* _Required tasks_
1 – From the article about the Campus Crossroads project below, write out the passage between "When Notre Dame" and "of his office.", inclusive.
2 – According to the article about the Campus Crossroads project below, what was the cost of the plan when Notre Dame first unveiled it?

* _Supplied text_
Editor’s note: This is the second story of a three-part series featuring a wide range of topics covered in The Observer’s interview with director of athletics Jack Swarbrick. Today’s story focuses on the changes encompassed in the Campus Crossroads project.

When Notre Dame first unveiled its $400 million Campus Crossroads plan in January 2014, the idea of the finished building seemed far away. But three and a half years later, director of athletics Jack Swarbrick can see the Notre Dame brick and wrought iron windows of the newly-erected Corbett Family Hall from the window of his office.

Irish director of athletics Jack Swarbrick attends the Notre Dame vs. Georgia Tech men's basketball game on Feb. 26 at Purcell Pavilion. The Irish beat the Yellow Jackets 64-60.Observer File Photo
Irish director of athletics Jack Swarbrick attends the Notre Dame vs. Georgia Tech men’s basketball game on Feb. 26 at Purcell Pavilion. The Irish beat the Yellow Jackets 64-60.

* _Supplied data_
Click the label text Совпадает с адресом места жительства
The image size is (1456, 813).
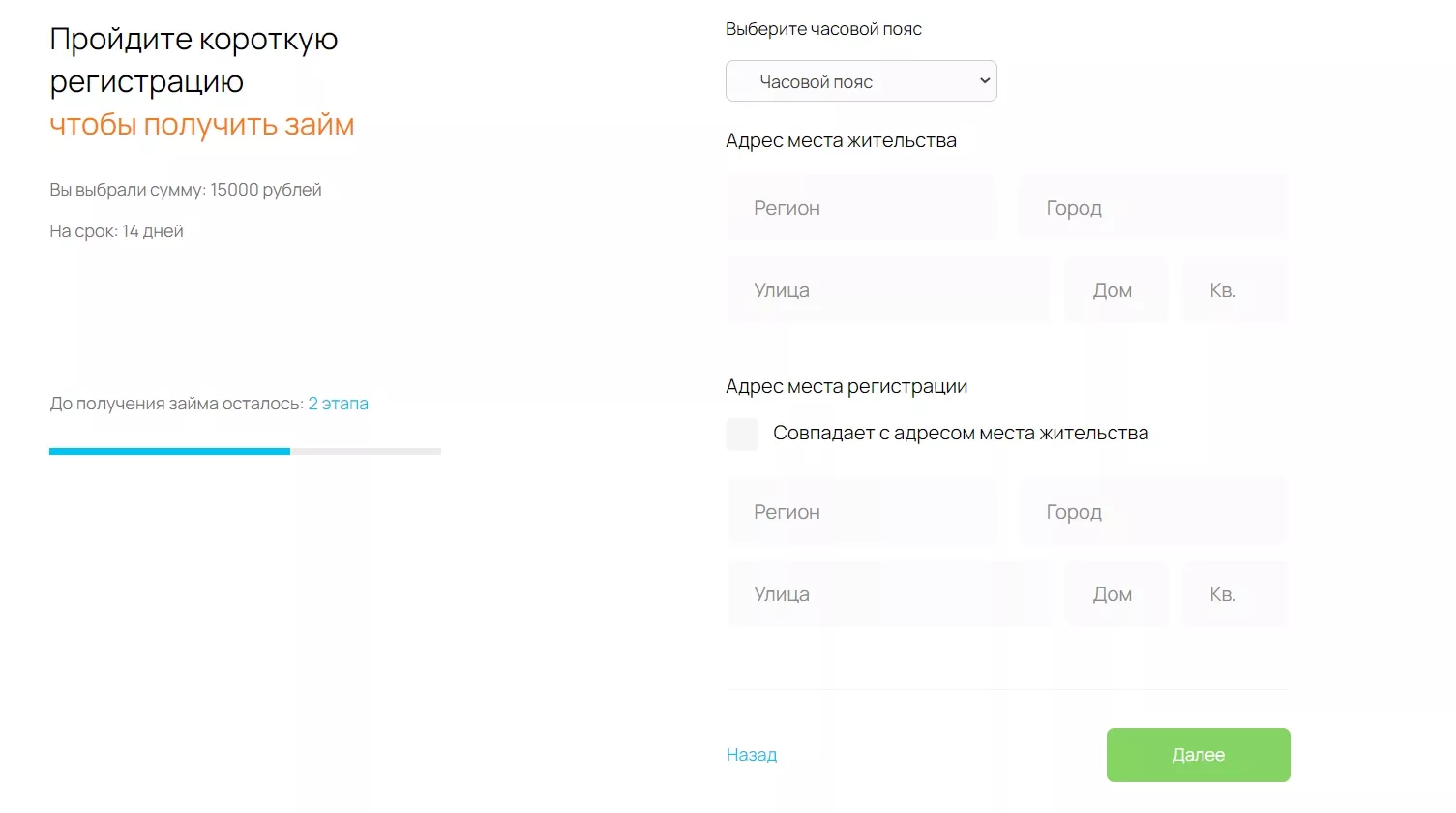click(961, 434)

* _Replies_
1 –
When Notre Dame first unveiled its $400 million Campus Crossroads plan in January 2014, the idea of the finished building seemed far away. But three and a half years later, director of athletics Jack Swarbrick can see the Notre Dame brick and wrought iron windows of the newly-erected Corbett Family Hall from the window of his office.

2 – $400 million.